As the brassy and earthy shop assistant Angharad Mairie Macfarlane shows a deft comic timing. Some of her reactions to the increasingly obvious attraction of Paul to George are very enjoyable to witness. She also has a strong line in put-downs and is not someone with whom you mess. This leads to regular confrontations which also add to the overall comic effect.
There is also a lovely cameo from assistant director Joanne Reid as a feisty barmaid.
The second act felt slightly too long and occasionally the staging was less effective. The pacing was, however, good throughout the entire 90 minutes. This act had a darker hue where we saw the violence in George's background and how his father's alcoholism influenced his son. This was where George had clearly learned that you drink to oblivion or lash out when you can't deal with a situation both of which behaviours we see evidence of in the play.
Martin Buchan as Mark had a difficult task as he had no comedy and his was the least sympathetic character in the piece. He carried this off very well.
Throughout Lloyd Eyre-Morgan showed an acute ear for convincing and funny dialogue.
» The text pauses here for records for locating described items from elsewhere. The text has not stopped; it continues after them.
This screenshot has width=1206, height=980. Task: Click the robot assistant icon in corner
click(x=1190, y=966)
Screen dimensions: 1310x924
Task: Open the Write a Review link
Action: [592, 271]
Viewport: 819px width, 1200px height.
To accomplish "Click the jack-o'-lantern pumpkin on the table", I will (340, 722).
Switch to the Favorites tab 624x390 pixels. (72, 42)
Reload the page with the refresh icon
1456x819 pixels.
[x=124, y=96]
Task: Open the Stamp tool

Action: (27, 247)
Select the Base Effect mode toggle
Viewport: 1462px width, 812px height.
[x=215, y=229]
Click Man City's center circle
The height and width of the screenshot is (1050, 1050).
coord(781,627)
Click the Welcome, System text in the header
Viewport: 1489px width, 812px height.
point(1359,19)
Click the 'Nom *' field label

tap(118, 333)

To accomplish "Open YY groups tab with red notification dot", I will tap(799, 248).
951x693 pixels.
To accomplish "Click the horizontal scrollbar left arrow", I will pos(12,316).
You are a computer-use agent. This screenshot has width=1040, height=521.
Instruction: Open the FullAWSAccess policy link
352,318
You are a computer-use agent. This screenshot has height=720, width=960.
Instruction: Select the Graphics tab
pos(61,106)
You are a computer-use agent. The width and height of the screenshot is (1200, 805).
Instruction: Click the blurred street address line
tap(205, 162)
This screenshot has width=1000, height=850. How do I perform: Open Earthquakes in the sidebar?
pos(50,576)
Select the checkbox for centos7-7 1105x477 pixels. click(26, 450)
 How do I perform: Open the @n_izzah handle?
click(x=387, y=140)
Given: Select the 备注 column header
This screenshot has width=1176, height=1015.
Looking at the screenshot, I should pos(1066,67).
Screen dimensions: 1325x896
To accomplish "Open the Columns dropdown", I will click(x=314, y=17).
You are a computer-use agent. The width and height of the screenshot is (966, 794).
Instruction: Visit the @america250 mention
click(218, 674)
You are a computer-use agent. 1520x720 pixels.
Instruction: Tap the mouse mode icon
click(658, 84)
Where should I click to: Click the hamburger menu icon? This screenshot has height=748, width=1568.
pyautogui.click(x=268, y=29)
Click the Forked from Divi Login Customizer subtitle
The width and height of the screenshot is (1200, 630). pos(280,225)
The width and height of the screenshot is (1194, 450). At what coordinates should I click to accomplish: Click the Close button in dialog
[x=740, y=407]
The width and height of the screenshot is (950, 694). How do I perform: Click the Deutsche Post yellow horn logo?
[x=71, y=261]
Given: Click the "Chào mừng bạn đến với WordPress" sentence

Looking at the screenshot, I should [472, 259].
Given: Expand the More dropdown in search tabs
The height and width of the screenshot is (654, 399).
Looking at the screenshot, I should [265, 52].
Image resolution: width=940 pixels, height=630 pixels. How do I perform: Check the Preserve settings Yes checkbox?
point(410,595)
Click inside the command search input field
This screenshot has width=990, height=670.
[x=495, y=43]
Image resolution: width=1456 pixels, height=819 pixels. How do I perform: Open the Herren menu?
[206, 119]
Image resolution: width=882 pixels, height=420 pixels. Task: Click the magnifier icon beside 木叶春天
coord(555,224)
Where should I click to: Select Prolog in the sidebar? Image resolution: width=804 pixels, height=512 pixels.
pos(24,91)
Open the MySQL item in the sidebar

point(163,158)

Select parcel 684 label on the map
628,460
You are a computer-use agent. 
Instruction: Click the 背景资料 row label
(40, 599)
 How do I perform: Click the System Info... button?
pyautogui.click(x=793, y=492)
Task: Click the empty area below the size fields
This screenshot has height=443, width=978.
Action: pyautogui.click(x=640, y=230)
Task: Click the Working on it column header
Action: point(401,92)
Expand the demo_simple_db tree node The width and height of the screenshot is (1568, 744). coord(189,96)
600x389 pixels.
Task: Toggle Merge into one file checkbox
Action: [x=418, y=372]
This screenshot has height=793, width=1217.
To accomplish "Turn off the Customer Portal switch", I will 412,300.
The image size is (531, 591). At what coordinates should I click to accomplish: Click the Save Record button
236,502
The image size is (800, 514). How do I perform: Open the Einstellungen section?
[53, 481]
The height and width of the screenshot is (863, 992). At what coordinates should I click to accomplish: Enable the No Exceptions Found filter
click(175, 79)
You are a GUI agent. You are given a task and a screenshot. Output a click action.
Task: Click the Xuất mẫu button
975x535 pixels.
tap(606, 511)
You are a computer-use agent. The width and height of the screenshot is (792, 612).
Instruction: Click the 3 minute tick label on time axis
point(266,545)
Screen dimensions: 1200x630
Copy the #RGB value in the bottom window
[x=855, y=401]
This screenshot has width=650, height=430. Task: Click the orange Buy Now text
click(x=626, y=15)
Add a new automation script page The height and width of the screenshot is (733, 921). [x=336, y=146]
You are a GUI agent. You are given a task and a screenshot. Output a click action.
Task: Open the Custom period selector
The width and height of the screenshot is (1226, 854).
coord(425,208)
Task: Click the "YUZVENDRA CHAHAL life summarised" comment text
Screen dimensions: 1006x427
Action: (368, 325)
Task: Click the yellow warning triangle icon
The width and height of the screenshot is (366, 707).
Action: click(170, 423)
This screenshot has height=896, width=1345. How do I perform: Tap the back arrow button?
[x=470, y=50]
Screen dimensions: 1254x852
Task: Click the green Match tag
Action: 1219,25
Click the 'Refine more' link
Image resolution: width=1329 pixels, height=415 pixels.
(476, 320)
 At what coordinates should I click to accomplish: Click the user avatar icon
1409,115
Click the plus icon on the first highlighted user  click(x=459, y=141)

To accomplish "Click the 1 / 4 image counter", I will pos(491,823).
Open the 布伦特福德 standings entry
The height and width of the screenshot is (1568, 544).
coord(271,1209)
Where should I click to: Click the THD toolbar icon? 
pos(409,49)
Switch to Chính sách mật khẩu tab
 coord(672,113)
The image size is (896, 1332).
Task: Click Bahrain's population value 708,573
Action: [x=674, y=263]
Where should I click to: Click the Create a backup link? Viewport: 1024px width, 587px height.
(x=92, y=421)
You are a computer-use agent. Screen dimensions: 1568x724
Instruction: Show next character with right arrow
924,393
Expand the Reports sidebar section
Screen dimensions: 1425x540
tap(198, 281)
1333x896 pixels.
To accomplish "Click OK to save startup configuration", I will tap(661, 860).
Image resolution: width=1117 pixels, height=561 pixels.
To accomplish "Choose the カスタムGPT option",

Whilst mining the same seam as Jonathan Harvey's early 90s success Beautiful Thing, Dream On offers something refreshingly different. When Denise reminds Paul that they don't trust southerners because they are not like normal folk the audience and this reviewer roared with laughter. Much was made in the play of the tensions between the north and the south in England. This was given extra point because the action mainly took place in Wales. There is a lovely moment when Paul and George are finally in bed and beginning to be intimate with one another. George asks Paul if he has ever done this before and Paul replies done what? That was a very revealing indication of emerging sexuality as well as a very funny misunderstanding.
Perhaps more could have been made of the fact that the two as well as breaking conventions were also breaking the law in the late 80s. The age of consent for gay sex was 21 until 1994 and only finally equalised in 2000. This is to quibble as the essentially comic story is believably resolved and ends on a happy note with characters united in differing pairs and looking forward to the future. The audience were hugely satisfied and gave the performers a well deserved standing ovation.
Producer Chad McGitchie from BadCheck Productions has chosen well to support this new writer / director who is clearly an emerging talent.